Small Peptide Conjugates of Benzothiazole‐2‐Carboxylic Acids Targeting DprE1 Against Tuberculosis

Abstract

AbstractInhibitors of Decaprenylphosphoryl‐β‐D‐ribose 2′‐epimerase (DprE1) are being thoroughly explored as potential pharmacological entities for the development of new anti‐tubercular therapeutics. In this context, benzothiazole‐bearingcompounds have emerged as potential non‐covalent DprE1 inhibitors active against mycobacterium tuberculosis.

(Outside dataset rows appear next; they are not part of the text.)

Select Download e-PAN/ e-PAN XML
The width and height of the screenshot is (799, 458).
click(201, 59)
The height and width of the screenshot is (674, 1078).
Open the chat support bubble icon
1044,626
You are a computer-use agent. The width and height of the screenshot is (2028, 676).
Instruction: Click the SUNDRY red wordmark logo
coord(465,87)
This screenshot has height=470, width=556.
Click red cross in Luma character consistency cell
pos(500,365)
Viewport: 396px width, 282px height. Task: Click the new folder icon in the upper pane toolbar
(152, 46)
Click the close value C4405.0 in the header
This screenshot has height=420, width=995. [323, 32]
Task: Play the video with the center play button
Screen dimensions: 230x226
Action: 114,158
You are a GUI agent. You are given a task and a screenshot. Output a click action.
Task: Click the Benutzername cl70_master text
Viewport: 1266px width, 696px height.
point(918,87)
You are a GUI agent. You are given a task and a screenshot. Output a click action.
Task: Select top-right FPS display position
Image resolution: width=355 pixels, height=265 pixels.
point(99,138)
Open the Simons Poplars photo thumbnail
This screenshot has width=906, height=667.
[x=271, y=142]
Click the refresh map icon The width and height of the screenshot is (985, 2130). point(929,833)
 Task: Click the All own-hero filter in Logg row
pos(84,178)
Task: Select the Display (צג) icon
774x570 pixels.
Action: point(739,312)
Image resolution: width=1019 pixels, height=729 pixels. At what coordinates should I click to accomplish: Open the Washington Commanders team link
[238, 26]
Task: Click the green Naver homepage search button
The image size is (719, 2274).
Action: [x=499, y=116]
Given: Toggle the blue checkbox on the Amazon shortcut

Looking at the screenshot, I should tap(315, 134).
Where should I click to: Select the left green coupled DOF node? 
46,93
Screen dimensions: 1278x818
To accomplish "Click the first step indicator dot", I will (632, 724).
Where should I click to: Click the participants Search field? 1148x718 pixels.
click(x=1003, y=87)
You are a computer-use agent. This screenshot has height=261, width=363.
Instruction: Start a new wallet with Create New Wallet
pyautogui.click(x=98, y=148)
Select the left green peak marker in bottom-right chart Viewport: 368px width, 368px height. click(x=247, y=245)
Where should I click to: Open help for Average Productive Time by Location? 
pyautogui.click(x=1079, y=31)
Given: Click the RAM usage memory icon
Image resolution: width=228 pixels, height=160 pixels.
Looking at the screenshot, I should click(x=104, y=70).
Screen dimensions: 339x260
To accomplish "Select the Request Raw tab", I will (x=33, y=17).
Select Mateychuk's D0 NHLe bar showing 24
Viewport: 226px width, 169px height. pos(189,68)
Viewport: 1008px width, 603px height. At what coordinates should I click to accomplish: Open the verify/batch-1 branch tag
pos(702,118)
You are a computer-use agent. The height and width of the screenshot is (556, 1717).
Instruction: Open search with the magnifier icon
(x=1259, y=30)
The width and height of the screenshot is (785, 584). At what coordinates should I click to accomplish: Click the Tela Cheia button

In view of the promising anti‐tubercular activity of benzothiazole based non‐covalent DprE1 inhibitor TCA1; a series of thirty small peptide conjugates of benzothiazole‐2‐carboxylic acid has been synthesized and evaluated for their anti‐tubercular activity against the M.tb H37Ra strain by broth microdilution assay. Among the compounds tested, compounds methyl (6‐methoxybenzo[d]thiazole‐2 carbonyl)tryptophylalaninate and methyl (6‐methylbenzo[d]thiazole‐2‐carbonyl)tryptophylalaninate demonstrated potential anti‐tubercular activity with minimum inhibitory concentration (MIC) values of 4 and 8 μg/mL, respectively. These compounds were further identified to be mycobactericidal and are completely killing the microbes at 8‐16 μg/mL concentrations. Furthermore, the cytotoxicity study of most potent compound methyl (6‐methoxybenzo[d]thiazole‐2 carbonyl)tryptophylalaninate illustrated no significant toxicity to the human cell line HepG2. Moreover, synthesised compounds were subject to molecular docking, ADME studies and MM‐GBSA calculations. In silico studies suggest that these compounds show strong interactions with key amino acids in the binding pocket of DprE1 (PDBID: 4KW5) with the most active conjugates residing well (with docking scores of −08.49 and −7.902 kcal/mol).